臨界パワーモデル(2)

「高強度」の意味を念のため確認

 「高強度インターバルトレーニング」の「高強度」という用語について、補足説明をしておきたいと思います。英語の「高強度インターバルトレーニング」という言葉の使われ方は、陸上競技の長距離でやる「インターバルトレーニング」も包含した概念だと前回述べました。陸上長距離のインターバルトレーニングは高強度インターバルトレーニングと呼ばれている練習の一部かなと思ってます。

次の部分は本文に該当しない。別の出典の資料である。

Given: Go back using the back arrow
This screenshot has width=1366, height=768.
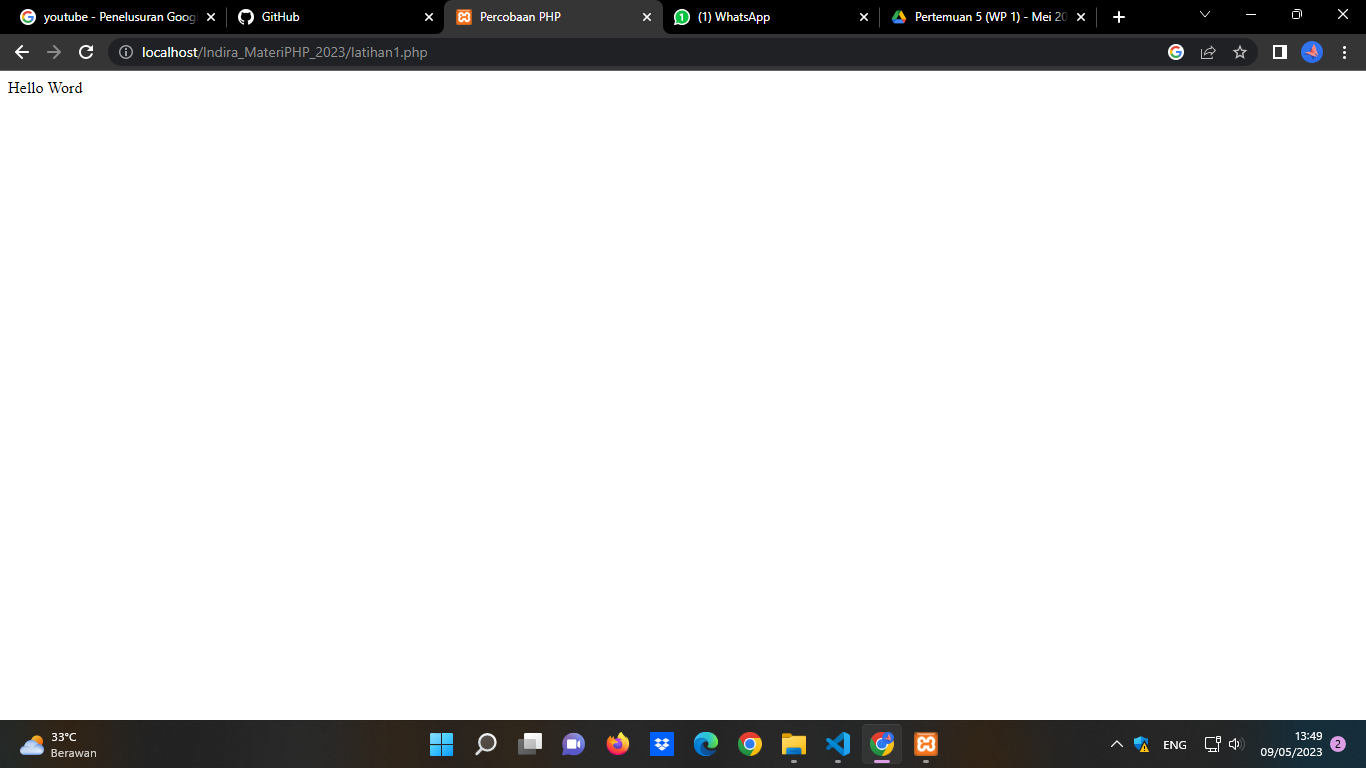Looking at the screenshot, I should pyautogui.click(x=21, y=52).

 再び「ダニエルズのランニング・フォーミュラ」に戻ります。この本のお陰で、長距離ランナーが自己ベストを元にしてインターバルトレーニングを含めた練習メニューを組む手法が提供されました。練習ペースを遅い方から順に「イージー」、「マラソン」、「スレッショルド(《乳酸》閾値)」、「インターバル」、「レペティション」の5種類に規定し、すべてのメニューをこの5ペースに落とし込んでいます。この書籍の第1版では「この5ペース以外はジャンク」と急進的なことを言っていたらしいですよ。

「レペティション」てどんなペース?

 5つのペースのうち最も速いのが「レペティション」であり、これは「インターバル」ペースより400mあたり6秒速くしたタイムを設定しています。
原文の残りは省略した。